New England Transcendentalists
Who was Frederick Douglass?
Many contemporary scholars of race consider Frederick Douglass (born Frederick Augustus Washington Bailey; 1818–1895) to be the first liberatory African American intellectual. In 1873, he was the vice-presidential candidate when Victoria Woodhull was the first woman to run for U.S. president.
Douglass began life as a slave, but was taught to read at the age of 12 by his owner’s sister-in-law. He taught other slaves to read, and after a series of failed escapes he finally gained his freedom and became active in the Massachusetts antislavery movement. At 23 he began his distinguished and inspiring career of public speaking. He was present at the Seneca Falls convention, where the American suffragist movement originated in 1848.
Douglass toured Ireland and England in the mid 1840s, and his supporters raised money to legally purchase his freedom in 1856. Back in the United States, Douglass published newspapers, the most famous of which was The North Star,which had as the motto “Right is of no Sex—Truth is of no Color—God is the Father of us all, and we are all brethren.”

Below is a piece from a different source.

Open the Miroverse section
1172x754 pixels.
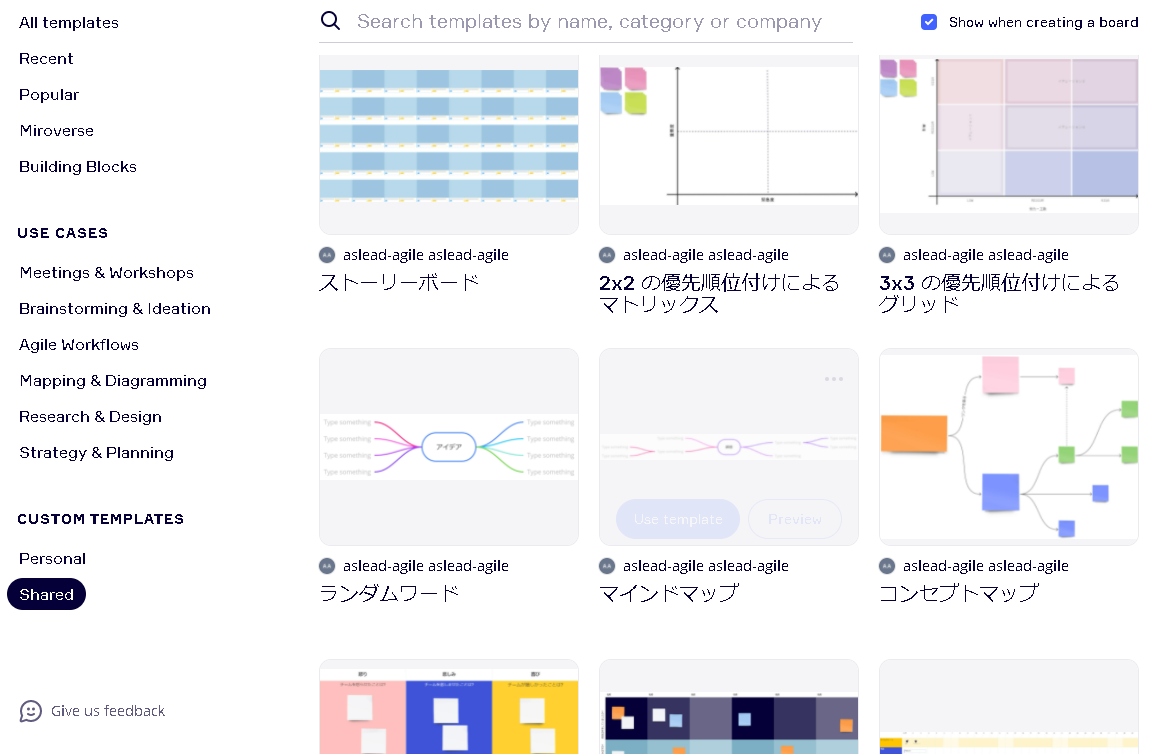(56, 131)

In the 1850s, Douglass spoke for school desegregation in New York. During the U.S. Civil War, he promoted the rights of blacks to fight for the Union. When the Emancipation Proclamation was issued in 1862, he said: “We were waiting and listening as for a bolt from the sky … we were watching … by the dim light of the stars for the dawn of a new day … we were longing for the answer to the agonizing prayers of centuries.”
In 1884, after his first wife had died, Douglass married Helen Pitts, a white suffragist from New York. Pitts had worked on Alpha, the nineteenth-century radical women’s publication, while living in Washington, D.C.
Douglass’ main writings are A Narrative of the Life of Frederick Douglass, an American Slave (1845), The Heroic Slave: Autographs for Freedom (1853), My Bondage and My Freedom (1855), and Life and Times of Frederick Douglass (1881; revised, 1892); he edited The North Star from 1847 to 1851, after which it became the Frederick Douglass’ Paper.